▶ **WHAT IS NEEDED**: Reproduce the material below word for word, from its first line up to and including the line with "pos(685,304)".

▶ **DATA PROVIDED**:
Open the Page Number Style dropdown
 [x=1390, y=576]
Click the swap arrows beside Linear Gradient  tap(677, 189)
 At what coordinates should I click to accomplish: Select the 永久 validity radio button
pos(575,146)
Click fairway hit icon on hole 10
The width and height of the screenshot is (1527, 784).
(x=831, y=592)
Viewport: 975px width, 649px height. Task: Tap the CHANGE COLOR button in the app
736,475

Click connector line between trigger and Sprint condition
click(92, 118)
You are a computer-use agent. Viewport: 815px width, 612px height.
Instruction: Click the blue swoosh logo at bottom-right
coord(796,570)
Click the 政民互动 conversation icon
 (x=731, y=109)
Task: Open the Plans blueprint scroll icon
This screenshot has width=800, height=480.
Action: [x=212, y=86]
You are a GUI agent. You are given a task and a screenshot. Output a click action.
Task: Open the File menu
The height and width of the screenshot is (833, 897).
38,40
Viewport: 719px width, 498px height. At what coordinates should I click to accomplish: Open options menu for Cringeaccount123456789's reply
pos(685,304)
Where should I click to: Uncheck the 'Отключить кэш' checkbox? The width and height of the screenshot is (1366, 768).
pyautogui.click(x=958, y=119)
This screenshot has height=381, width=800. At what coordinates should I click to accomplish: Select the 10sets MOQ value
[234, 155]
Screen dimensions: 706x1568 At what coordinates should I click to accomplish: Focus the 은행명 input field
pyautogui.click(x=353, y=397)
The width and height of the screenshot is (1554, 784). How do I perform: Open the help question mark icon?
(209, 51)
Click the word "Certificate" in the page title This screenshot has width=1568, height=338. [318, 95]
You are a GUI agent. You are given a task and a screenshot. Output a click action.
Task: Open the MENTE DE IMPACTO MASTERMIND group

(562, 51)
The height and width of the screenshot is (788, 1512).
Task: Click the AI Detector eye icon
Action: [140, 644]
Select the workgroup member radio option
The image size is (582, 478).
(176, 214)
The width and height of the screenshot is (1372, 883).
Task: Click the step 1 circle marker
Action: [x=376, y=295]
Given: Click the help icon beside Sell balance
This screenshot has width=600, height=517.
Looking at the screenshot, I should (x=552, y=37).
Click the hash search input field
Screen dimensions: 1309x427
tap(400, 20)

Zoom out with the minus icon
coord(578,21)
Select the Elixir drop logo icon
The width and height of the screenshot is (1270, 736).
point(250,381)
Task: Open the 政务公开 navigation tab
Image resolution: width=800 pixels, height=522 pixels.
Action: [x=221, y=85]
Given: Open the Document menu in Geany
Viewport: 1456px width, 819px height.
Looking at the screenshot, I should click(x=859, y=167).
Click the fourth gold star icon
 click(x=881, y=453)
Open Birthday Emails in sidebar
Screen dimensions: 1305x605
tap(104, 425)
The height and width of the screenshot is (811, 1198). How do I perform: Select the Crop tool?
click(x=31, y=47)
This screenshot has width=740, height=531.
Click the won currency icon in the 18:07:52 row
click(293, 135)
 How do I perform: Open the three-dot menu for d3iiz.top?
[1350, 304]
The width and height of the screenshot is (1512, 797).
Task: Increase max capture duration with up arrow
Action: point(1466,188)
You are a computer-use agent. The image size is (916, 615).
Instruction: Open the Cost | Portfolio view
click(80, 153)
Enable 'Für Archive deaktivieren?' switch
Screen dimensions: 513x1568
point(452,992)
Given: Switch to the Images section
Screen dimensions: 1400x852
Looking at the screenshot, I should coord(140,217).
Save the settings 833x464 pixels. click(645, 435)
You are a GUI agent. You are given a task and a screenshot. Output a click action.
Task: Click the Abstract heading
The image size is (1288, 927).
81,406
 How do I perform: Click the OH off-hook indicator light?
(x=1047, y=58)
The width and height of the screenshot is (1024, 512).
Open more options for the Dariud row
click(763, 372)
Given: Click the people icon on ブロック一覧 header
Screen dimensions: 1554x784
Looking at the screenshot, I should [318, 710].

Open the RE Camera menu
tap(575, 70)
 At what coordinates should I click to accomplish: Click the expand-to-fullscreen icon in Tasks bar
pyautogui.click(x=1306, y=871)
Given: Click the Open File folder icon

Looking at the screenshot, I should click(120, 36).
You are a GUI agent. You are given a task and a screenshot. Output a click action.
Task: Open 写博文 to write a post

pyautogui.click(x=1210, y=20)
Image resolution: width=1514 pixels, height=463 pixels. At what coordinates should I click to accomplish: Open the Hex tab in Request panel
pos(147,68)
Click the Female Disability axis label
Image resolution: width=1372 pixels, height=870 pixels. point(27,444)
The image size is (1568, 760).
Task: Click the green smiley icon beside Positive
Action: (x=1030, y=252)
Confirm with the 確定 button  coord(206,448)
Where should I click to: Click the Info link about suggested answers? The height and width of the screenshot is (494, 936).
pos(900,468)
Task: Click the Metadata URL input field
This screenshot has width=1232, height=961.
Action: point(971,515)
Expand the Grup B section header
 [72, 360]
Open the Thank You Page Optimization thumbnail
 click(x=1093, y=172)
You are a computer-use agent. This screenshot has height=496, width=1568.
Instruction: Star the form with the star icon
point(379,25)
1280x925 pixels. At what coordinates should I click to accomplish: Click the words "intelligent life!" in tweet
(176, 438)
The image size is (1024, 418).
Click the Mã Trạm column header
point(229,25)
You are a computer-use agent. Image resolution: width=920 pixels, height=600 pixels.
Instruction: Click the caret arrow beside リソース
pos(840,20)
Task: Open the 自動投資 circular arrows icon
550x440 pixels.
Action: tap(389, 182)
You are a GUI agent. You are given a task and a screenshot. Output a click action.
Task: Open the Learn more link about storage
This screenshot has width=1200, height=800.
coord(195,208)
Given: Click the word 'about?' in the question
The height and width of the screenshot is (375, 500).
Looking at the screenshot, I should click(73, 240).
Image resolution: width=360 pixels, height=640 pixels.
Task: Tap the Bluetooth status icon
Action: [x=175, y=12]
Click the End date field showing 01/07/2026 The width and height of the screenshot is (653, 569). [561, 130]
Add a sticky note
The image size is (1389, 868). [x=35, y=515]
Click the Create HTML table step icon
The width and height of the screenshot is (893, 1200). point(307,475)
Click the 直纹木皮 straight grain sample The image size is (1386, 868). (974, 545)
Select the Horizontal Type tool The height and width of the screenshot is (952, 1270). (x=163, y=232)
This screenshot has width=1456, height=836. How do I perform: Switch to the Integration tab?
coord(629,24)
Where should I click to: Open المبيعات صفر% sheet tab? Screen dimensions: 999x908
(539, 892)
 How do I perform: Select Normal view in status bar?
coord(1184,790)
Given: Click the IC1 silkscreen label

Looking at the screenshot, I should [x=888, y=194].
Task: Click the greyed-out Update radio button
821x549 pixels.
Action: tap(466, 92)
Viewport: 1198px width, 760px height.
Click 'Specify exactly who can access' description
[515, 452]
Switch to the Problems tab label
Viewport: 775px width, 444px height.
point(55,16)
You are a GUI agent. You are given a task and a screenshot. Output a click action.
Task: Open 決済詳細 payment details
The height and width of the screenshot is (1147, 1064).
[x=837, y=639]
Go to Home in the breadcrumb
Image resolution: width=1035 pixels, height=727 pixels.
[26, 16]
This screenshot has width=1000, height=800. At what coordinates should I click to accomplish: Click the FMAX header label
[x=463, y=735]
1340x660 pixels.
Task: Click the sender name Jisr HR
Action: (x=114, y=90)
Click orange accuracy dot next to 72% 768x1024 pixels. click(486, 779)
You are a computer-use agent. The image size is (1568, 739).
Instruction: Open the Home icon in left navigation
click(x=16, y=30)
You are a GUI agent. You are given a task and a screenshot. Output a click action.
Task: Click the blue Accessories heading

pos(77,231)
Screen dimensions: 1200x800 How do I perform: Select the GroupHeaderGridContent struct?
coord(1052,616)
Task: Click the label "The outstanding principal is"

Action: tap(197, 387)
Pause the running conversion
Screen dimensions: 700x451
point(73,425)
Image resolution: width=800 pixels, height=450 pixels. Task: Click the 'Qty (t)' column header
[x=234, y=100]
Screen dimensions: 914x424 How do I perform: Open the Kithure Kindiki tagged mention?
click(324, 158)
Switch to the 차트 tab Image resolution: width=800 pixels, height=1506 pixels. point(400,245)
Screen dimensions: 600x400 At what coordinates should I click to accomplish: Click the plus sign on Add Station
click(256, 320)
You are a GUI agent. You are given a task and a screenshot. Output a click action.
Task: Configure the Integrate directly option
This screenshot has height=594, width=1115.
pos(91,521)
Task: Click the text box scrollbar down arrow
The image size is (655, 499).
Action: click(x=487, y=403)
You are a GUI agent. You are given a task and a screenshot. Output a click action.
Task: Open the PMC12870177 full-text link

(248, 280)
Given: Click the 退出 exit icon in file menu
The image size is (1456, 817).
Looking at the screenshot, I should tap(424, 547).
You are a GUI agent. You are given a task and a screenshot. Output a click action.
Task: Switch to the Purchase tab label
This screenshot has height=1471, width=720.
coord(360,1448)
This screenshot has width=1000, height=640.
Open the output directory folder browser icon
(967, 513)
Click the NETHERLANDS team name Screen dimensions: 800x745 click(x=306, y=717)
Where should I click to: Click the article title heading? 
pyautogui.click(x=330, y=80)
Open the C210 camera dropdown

▶ **THE RESPONSE**:
Open the Page Number Style dropdown
 [x=1390, y=576]
Click the swap arrows beside Linear Gradient  tap(677, 189)
 At what coordinates should I click to accomplish: Select the 永久 validity radio button
pos(575,146)
Click fairway hit icon on hole 10
The width and height of the screenshot is (1527, 784).
(x=831, y=592)
Viewport: 975px width, 649px height. Task: Tap the CHANGE COLOR button in the app
736,475

Click connector line between trigger and Sprint condition
click(92, 118)
You are a computer-use agent. Viewport: 815px width, 612px height.
Instruction: Click the blue swoosh logo at bottom-right
coord(796,570)
Click the 政民互动 conversation icon
 (x=731, y=109)
Task: Open the Plans blueprint scroll icon
This screenshot has width=800, height=480.
Action: [x=212, y=86]
You are a GUI agent. You are given a task and a screenshot. Output a click action.
Task: Open the File menu
The height and width of the screenshot is (833, 897).
38,40
Viewport: 719px width, 498px height. At what coordinates should I click to accomplish: Open options menu for Cringeaccount123456789's reply
pos(685,304)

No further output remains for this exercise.